━━━ Texto selecionado
1. Um
dos obstáculos que se enfreta ao ler o livro do Gênesis é a presença
de diferentes cosmologias interagindo no processo
exegético-hermenêutico. É relativamente comum que se leia Gn 1-3 a
partir de uma cosmologia cristã medieval, ou de uma das cosmologias
modernas científicas. Em qualquer desses casos, cria-se situações
exegeticamente inadequadas. Por exemplo: se se tenta, do ponto de vista
de um criacionismo cientificista, fazer o relato de Gênesis combinar com
os achados científicos, normalmente interpreta-se erradamente o texto
bíblico. Se se tenta, por outro lado, a partir de uma cosmologia
mecanicista do mundo, avaliar o relato de Gênesis, normalmente ele é
considerado inválido cientificamente. Nenhuma dessas alternativas é
adequada para a compreensão do texto bíblico
2. A
cosmologia vétero-oriental, com variantes, é claro, concebia a o mundo
em três níveis: (a) o nível superior, celestial ou divino, habitado por
um grande número de deuses e deusas – em constante comunicação com o
nível intermediário e, em menor grau, com o nível inferior – localizado
acima do “céu” visível a olho nu; (b) o nível intermediário, da terra,
concebido mais ou menos como uma lâmina quadrada sustentada por colunas
acima das águas do nível inferior, habitado por criaturas não-vivas e
vivas – distinguidas, por sua vez, entre “humanos” e “animais” (entre
aspas, porque as concepções de “homem” e “animal” não eram as atuais
modernas); e (c) o nível inferior, localizado debaixo da terra, que é o
mundo da morte, habitado por deuses (vivos) e seres humanos (mortos), no
qual se encontra o “mar” ou os “rios” originários. [Um lembrete: os
termos “mundo” e “cosmologia” são, em certo sentido, anacrônicos, na
medida em que veem do mundo grego e do mundo moderno. Os termos
vétero-orientais para o que se chama de mundo eram de tipo concreto e
não abstrato, como, por exemplo, a hendíade “céu e terra”].
3. Uma
particularidade dessa cosmovisão, no tocante às divindades, graças à sua concepção híbrida, é que elas tanto habitavam nos níveis
superior e inferior, quanto no terreno: em montanhas, que faziam a
comunicação entre o nível intermediário e o superior (daí o formato
antigo dos templos mesopotâmicos, na forma de torres imitando
montanhas), ou em nascentes de rios, ou em lugares desertos, ou, enfim,
em locais litúrgicos encontrados ou construídos por seres humanos.
4. Não
havia, então, uma compreensão de leis impessoais regendo a vida do nível
intermediário – tudo o que acontece “aqui” acontece mediante a
atividade dos deuses,de
modo que eles devem ser: (a) temidos, posto que podem matar; (b)
━━━━━━
◆ Tarefa do exercício A:
De acordo com o texto selecionado, como era concebido o nível intermediário, o da terra?
◆ Tarefa do exercício B:
Por favor, explique, com base no texto selecionado, por que os templos mesopotâmicos antigos tinham a forma de torres que imitavam montanhas.
◆ Tarefa do exercício C:
Liste todos os lugares do nível terreno onde, segundo o texto selecionado, as divindades habitavam.
━━━ Dados fornecidos
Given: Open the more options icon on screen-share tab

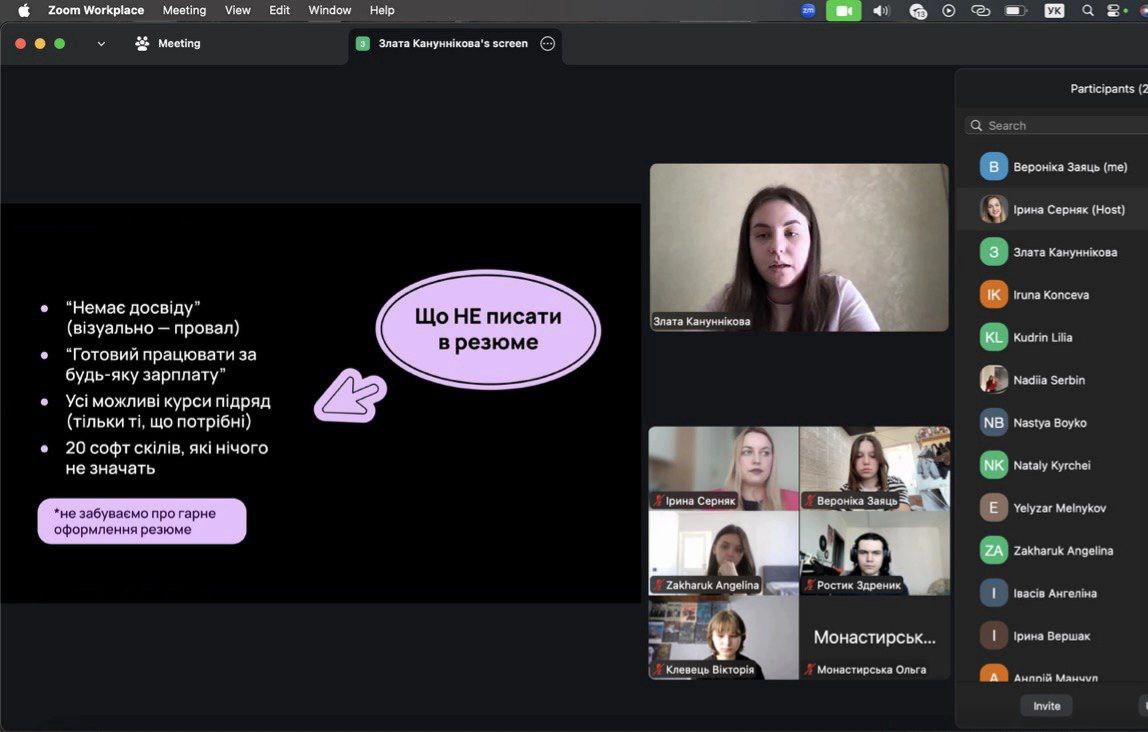Looking at the screenshot, I should 547,44.
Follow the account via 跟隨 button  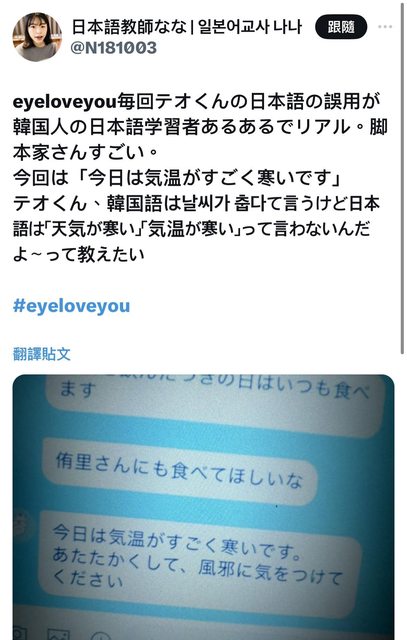point(341,27)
━━━━━━
◆ Resolução escrita A:
Como uma lâmina mais ou menos quadrada, sustentada por colunas acima das águas do nível inferior.

◆ Resolução escrita B:
As divindades habitavam também em montanhas, e essas montanhas faziam a comunicação entre o nível intermediário e o superior. Os templos imitavam essa forma.

◆ Resolução escrita C:
Montanhas; nascentes de rios; lugares desertos; locais litúrgicos encontrados ou construídos por seres humanos.